BEGIN Extracted information
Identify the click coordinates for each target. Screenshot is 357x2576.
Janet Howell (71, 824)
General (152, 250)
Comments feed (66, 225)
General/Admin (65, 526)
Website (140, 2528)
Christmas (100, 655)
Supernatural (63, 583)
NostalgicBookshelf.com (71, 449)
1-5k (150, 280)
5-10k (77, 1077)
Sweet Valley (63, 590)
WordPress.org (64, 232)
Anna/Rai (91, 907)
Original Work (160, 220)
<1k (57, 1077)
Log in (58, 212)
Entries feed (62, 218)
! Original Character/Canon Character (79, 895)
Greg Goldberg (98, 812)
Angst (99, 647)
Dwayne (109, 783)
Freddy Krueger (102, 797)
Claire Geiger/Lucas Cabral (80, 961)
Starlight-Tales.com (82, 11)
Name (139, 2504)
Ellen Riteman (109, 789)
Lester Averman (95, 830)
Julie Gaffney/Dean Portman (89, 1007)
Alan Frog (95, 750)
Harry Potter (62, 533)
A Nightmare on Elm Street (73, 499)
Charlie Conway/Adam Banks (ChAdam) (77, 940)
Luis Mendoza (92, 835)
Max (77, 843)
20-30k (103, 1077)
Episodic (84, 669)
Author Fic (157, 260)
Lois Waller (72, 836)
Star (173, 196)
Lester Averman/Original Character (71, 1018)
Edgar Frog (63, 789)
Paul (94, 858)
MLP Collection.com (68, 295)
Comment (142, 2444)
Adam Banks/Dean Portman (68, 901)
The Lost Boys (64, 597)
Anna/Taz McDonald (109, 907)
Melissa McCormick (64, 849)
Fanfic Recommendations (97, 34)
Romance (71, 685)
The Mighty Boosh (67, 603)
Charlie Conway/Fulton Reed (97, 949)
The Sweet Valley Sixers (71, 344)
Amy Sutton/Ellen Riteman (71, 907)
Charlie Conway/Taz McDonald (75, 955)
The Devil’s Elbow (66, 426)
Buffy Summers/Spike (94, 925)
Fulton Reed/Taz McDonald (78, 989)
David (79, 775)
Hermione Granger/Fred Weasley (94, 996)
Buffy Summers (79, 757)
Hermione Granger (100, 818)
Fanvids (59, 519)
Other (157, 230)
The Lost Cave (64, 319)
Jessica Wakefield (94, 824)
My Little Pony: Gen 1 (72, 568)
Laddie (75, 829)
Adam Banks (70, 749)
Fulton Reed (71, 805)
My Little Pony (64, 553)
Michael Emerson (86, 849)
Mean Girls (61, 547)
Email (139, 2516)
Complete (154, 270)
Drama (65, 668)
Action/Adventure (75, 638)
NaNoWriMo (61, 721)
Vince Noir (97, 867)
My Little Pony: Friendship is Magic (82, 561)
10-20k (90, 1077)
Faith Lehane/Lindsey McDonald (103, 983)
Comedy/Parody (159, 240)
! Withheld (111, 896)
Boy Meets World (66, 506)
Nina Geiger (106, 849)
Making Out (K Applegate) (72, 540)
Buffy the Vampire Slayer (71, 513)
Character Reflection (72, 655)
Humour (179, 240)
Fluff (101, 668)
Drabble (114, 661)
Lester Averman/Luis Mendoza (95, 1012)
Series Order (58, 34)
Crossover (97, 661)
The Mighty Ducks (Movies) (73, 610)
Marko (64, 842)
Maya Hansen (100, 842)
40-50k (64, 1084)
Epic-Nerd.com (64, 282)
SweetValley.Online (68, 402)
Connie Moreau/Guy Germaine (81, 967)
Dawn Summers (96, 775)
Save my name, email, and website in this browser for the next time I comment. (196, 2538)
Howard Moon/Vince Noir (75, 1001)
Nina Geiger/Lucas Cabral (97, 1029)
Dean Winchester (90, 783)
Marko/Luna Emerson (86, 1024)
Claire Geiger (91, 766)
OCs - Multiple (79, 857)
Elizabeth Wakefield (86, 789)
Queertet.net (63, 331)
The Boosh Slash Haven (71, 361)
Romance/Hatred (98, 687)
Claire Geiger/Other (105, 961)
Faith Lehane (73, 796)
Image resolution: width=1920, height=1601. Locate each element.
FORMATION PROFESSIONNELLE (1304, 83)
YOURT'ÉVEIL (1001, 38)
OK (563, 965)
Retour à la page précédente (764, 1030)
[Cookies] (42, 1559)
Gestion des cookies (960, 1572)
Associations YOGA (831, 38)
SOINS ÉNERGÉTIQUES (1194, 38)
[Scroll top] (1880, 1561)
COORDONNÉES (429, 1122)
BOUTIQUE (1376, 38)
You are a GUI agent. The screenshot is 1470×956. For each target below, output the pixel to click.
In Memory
END Extracted information
**Task prompt**: Sift through the entries and copy every line with "Hermione".

**Exercise solution**:
Hermione Granger/Fred Weasley (94, 996)
Hermione Granger (100, 818)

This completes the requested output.